I have noticed on some crackers that I have been eating that it has coconut and palm oil in them, should I avoid them?
Printable View
I have noticed on some crackers that I have been eating that it has coconut and palm oil in them, should I avoid them?
The type of palm oil in baked goods is usually not healthy because it's been chemically altered. IT is only the all natural palm oil that might sway blue.
I doubt very seriously there is enough in crackers to sway anyway.
I suspect there is very little coconut oil in them. The palm oil (the bad kind) is very cheap and sometimes they will say things have coconut oil when it's just for marketing purposes (because so many people are into the coconut oil right now). Shelf-stable oils like those in baked goods are nearly always processed and not healthy.
Unless the product is organic, and even then, whenever you see a blend of/multiple vegetable oils all in the same parentheses within an ingredient list e.g.
Ingredients: wheat flour, sugar, vegetable oil (palm, coconut, soy), salt, etc.
it usually means the oils are processed and not very healthy, and that any potentially healthy oils are only present in small amounts, often for marketing purposes. And thus pink friendly. But double check the breakdown of saturated/monounsaturated/polyunsaturated/trans fats on the nutrition info, as the first 2 fats sway blue and the last 2 types sway pink.
Well, fudge. I have been eating butter :/ I think we have a couple sticks of margarine in the fridge though.
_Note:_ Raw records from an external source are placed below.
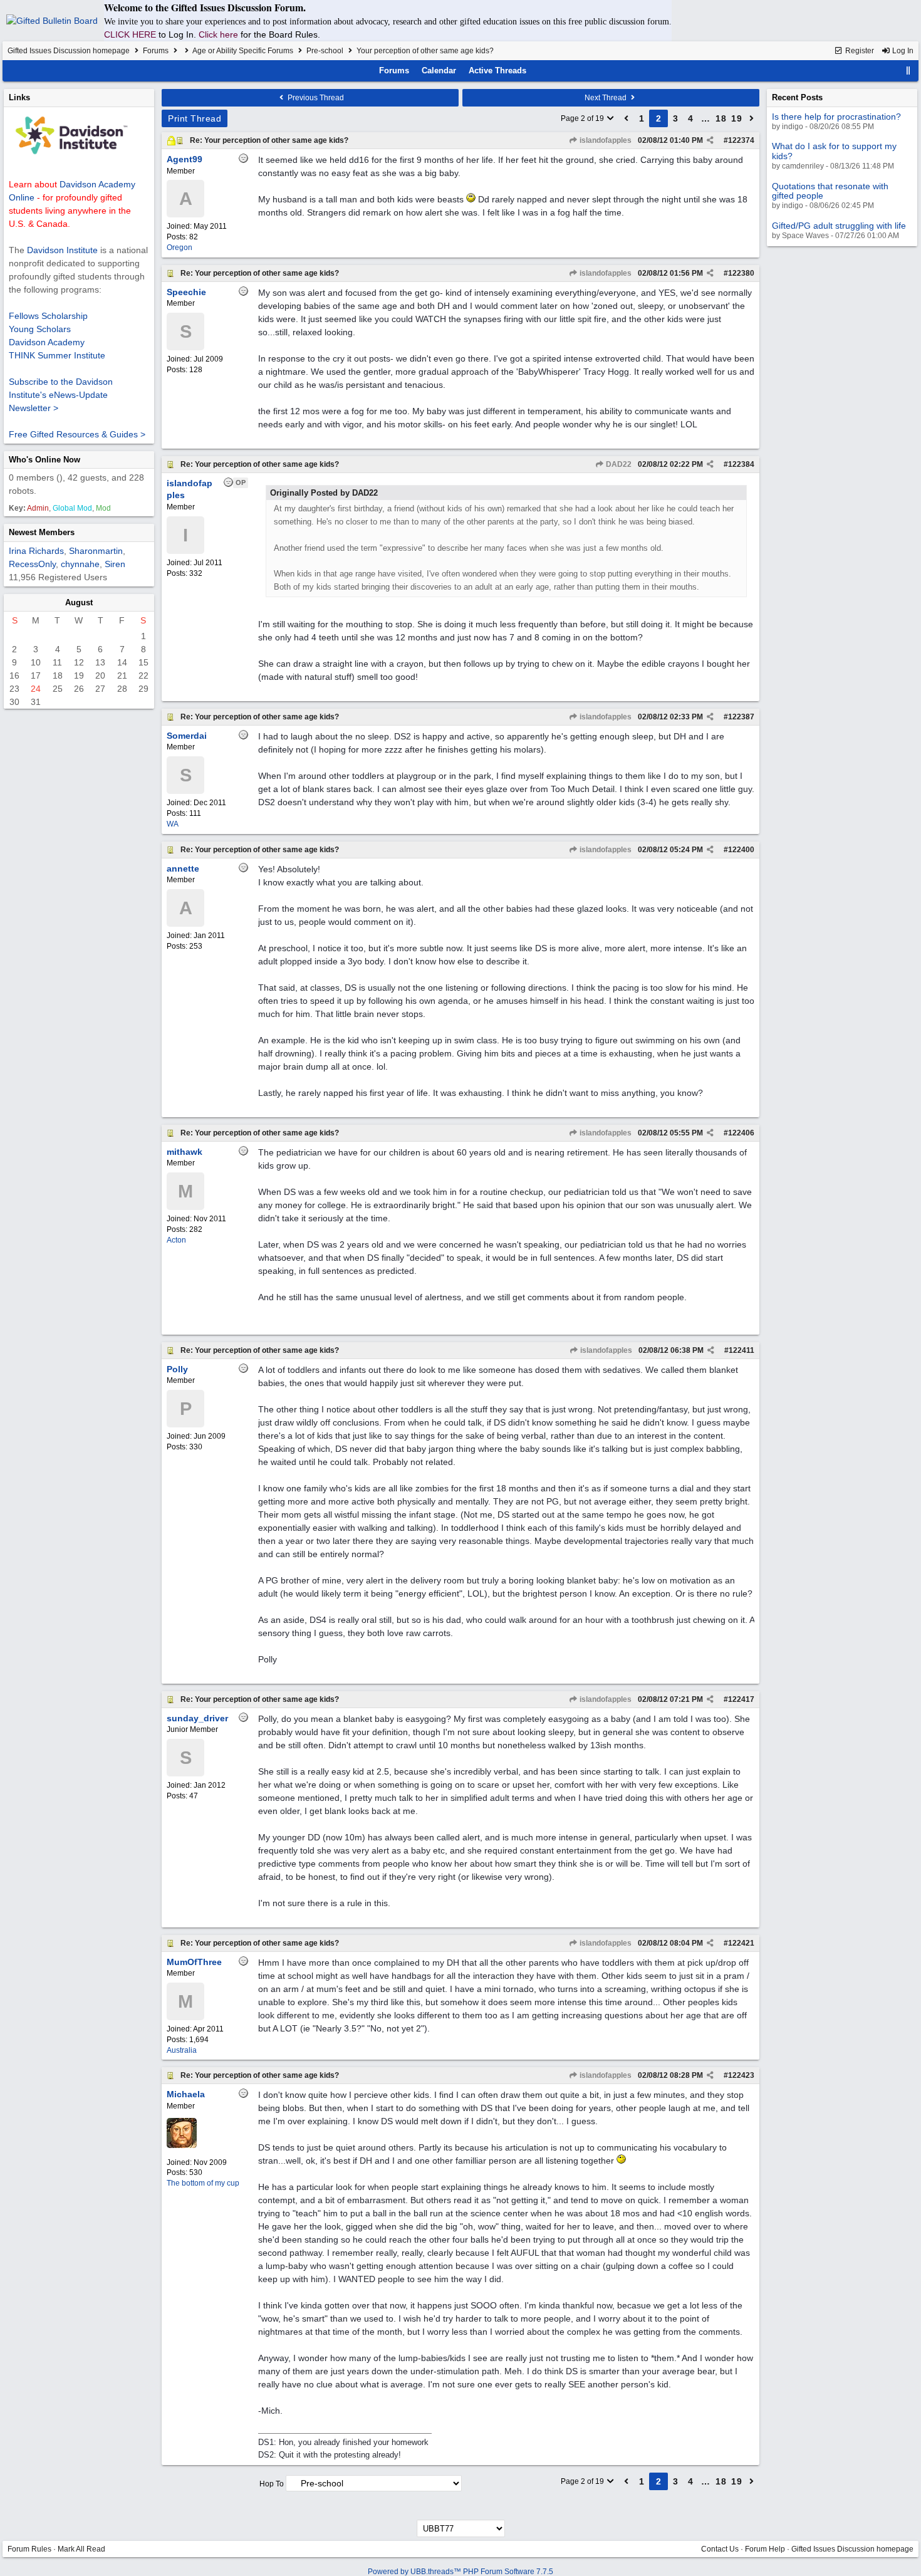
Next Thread (606, 97)
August (79, 602)
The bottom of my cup (203, 2183)
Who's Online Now (44, 459)
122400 (741, 849)
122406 (741, 1133)
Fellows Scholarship (48, 316)
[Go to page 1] (626, 118)
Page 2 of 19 (583, 118)
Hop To (271, 2484)
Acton (176, 1240)
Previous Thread (315, 97)
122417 (741, 1699)
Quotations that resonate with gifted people (830, 191)
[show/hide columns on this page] (908, 70)
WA (173, 824)
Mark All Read (81, 2549)
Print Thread (194, 118)
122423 (741, 2075)
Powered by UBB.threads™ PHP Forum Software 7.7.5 (460, 2571)
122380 (741, 273)
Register (858, 50)
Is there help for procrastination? (836, 117)
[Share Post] (710, 140)
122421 (741, 1943)
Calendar (439, 70)
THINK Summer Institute (57, 355)
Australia (182, 2050)
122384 (741, 464)
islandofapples (605, 140)
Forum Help (765, 2549)
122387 (741, 716)
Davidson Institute (62, 250)
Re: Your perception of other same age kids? (269, 140)
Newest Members (42, 532)
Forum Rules (29, 2549)
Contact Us (720, 2549)
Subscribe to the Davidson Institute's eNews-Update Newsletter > (61, 395)
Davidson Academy (47, 342)
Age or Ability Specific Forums (242, 50)
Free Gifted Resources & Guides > (77, 434)
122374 (741, 140)
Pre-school (324, 50)
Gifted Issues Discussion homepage (69, 50)
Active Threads (497, 70)
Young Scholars (40, 329)
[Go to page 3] (751, 118)
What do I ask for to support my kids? (834, 150)
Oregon (179, 247)
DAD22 (618, 464)
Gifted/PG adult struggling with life (839, 226)
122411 (741, 1350)
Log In (901, 50)
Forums (156, 50)
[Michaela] (182, 2145)
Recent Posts (797, 97)
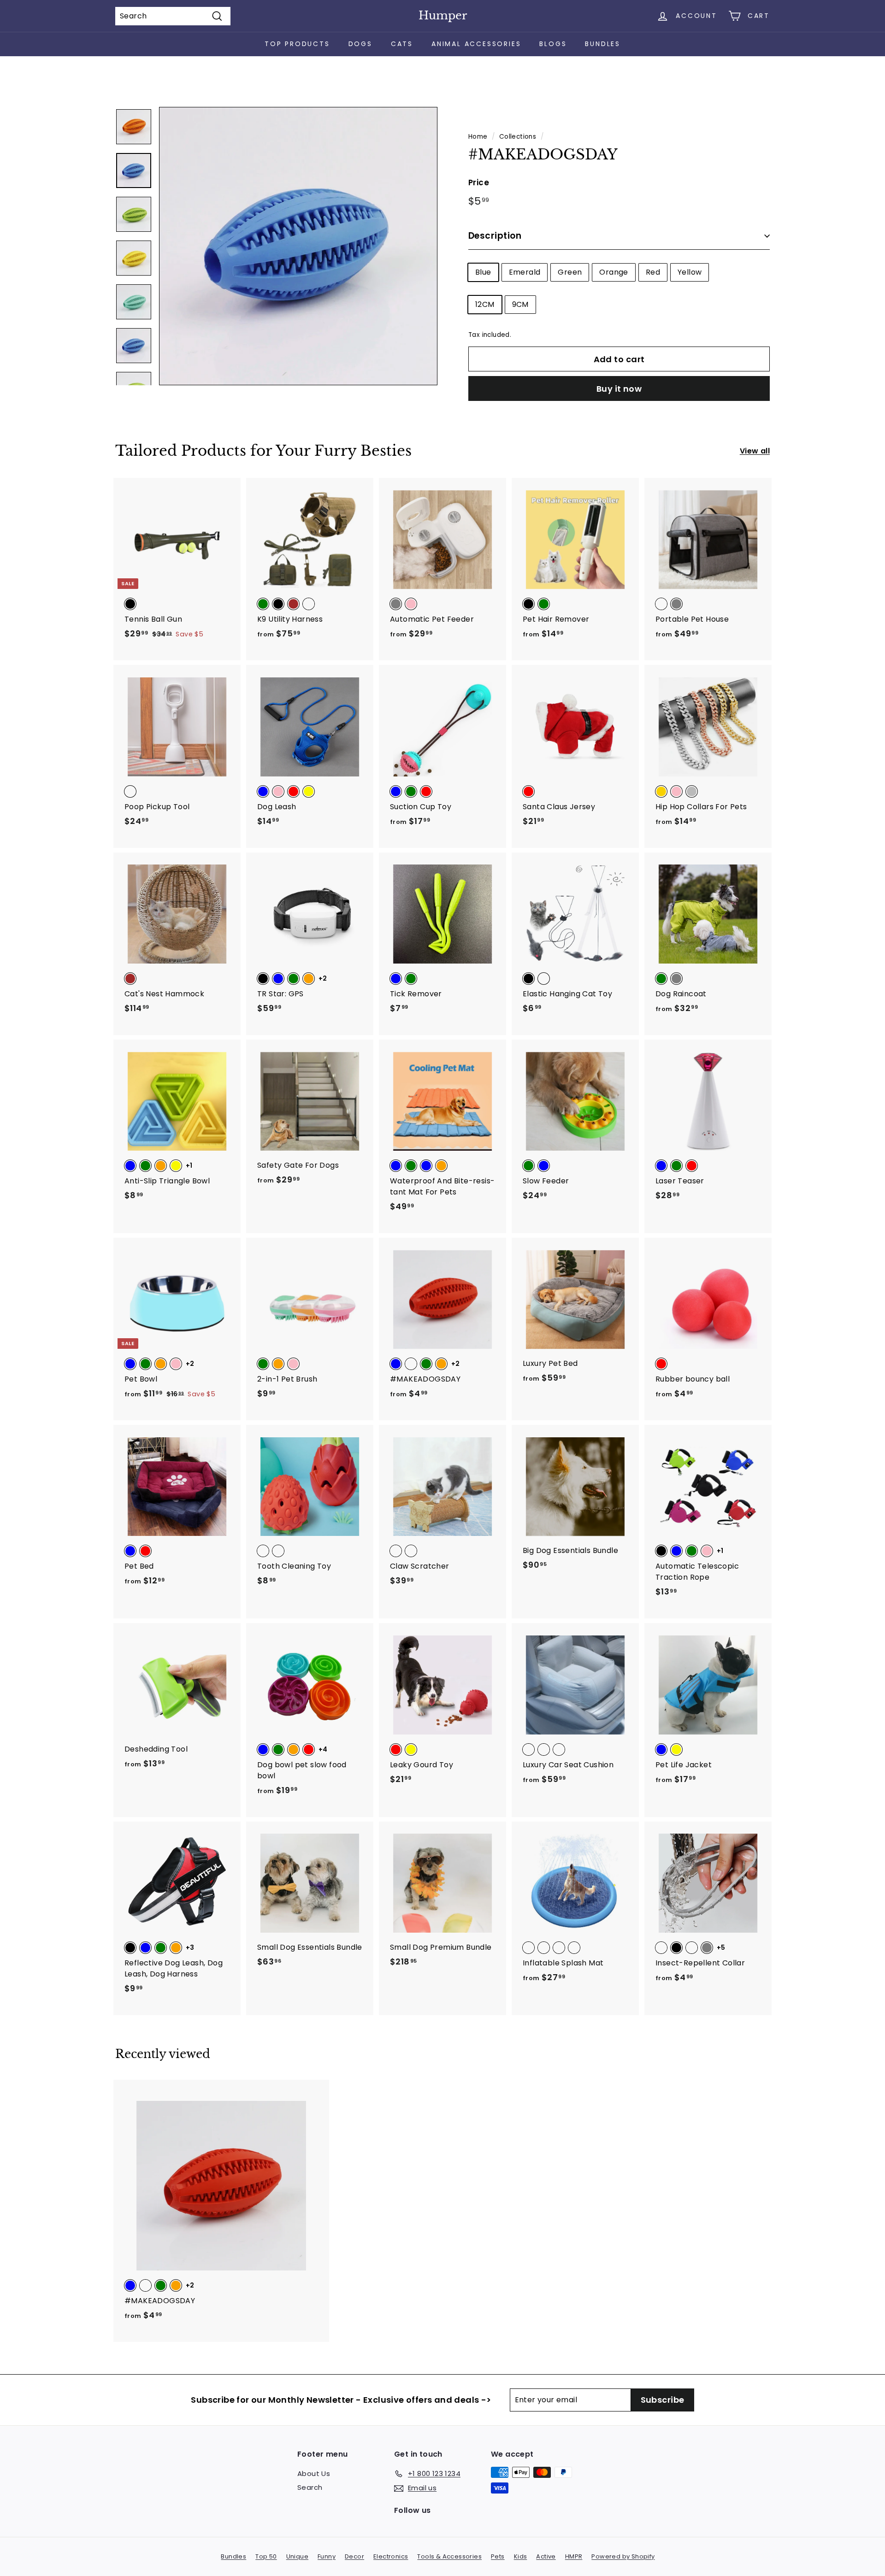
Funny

I'll switch to those (assuming they aren't fortified as you mentioned). *Phew* Veggie oil is okay :) When I started reading, at first I thought I was going to have to switch to crisco(the white, lard-looking kind)... the sight of is grosses me out. Thanks for the post, and thanks to the person who bumped it :)
I wouldn't eat Crisco for a billion dollars! I'm all about sunflower/safflower oil, though canola is even pinker. A little butter is fine, just small amounts for flavour. I would often mix oil + butter to get the flavour withoit too much sat fat. Oil sprays are also great for frying & baking with minimal fat.
Forgive me, but WHAT is canola oil?! :)
Sent from my LG-E400 using Tapatalk 2
Rapeseed oil, American & Canadian term. I think it was originally a brand name for rapeseed oil in a can...thus Canola.